Adversa AI — IICL Bypasses GPT-5.4 Safety While GPT-5 Remains Immune
Researchers at Adversa AI published results from 3,500+ controlled probes showing that GPT-5.4 is vulnerable to a novel safety bypass technique called Involuntary In-Context Learning (IICL), achieving a 60% attacker success rate — while GPT-5 and GPT-5-mini remain at 0%.
How IICL works
Unlike conventional jailbreaks that rely on role-play, encoding tricks, or multi-turn escalation, IICL targets the structural layer of safety alignment rather than the content layer:
- The attack provides just 10 examples and 2 structural keywords (
answerandis_valid) — no ciphers, no persona prompts, no obfuscation. - Harmful content sits in plain text, fully visible to the model.
- IICL exploits the tension between a model's in-context learning mechanism and its safety training — pattern completion wins because the model processes task structure before content semantics.
- This is a different attack surface from most red-teaming programs, which test the linguistic layer (personas, encodings) rather than the structural layer.
Key findings
- 60% ASR on GPT-5.4 under optimal configuration — keylogger generation, molotov instructions, and phishing content all bypassed.
- 0% ASR on GPT-5, GPT-5-mini, GPT-5-pro, GPT-5.2, GPT-5.2-pro, and GPT-5.4-pro. The vulnerability was introduced in updates after GPT-5.
- 632 average words per bypassed response — the model produces substantial harmful output, not just token-level slips.
- The "pro" variants across all generations remain immune, suggesting that enhanced safety training or different alignment approaches close this structural gap.
Why it matters
- Newer ≠ safer. GPT-5.4 — the newest standard model — is less resistant to this attack class than the model it replaced. Teams that upgraded from GPT-5 to GPT-5.4 may have introduced a safety regression without knowing it.
- Structural attacks bypass standard red-teaming. Most safety evaluations focus on linguistic jailbreaks. IICL demonstrates that attacks targeting the model's in-context learning pipeline operate on a different attack surface that routine testing misses.
- Continuous model-level red-teaming is essential. Each model update — even minor version bumps — should be re-tested against structural attack classes, not just the ones that were previously patched.
What to do
- If you use GPT-5.4 via API, consider testing your specific prompts against IICL-style patterns. The attack requires only standard API access — no model weights or internal access.

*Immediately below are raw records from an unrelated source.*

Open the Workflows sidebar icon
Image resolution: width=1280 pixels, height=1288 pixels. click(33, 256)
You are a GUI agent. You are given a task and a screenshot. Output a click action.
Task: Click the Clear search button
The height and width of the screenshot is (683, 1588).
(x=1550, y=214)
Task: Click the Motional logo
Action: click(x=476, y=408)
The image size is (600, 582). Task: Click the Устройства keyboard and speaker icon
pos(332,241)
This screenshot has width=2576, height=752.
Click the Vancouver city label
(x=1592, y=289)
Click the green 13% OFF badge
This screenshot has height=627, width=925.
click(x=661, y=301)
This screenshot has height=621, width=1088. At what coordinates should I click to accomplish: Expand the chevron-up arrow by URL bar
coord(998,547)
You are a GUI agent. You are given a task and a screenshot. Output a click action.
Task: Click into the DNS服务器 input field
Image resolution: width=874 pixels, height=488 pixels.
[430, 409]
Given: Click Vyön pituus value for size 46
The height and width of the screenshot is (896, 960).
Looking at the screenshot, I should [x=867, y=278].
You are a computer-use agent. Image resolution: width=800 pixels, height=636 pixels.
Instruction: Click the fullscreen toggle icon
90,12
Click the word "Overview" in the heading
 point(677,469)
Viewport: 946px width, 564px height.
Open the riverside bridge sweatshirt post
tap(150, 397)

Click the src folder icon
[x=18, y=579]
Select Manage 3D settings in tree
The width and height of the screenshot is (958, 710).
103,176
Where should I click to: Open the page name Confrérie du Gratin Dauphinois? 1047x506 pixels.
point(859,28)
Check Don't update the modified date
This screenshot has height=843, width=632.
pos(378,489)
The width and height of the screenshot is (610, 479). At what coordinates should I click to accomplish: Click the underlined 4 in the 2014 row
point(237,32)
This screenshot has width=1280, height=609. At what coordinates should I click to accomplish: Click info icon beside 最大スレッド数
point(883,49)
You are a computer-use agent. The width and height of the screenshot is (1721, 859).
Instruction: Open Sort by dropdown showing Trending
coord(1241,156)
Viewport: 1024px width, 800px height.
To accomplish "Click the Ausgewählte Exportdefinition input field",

- Add structural-pattern detection to your guardrail stack. Look for prompt patterns that set up example-answer structures with
is_valid-type framing, which may signal IICL-style attempts. - Prefer "pro" variants for safety-critical applications. The data shows pro models across all generations resist this attack class entirely.
- Run continuous red-teaming against each model version you deploy. Don't assume safety properties carry forward from one version to the next.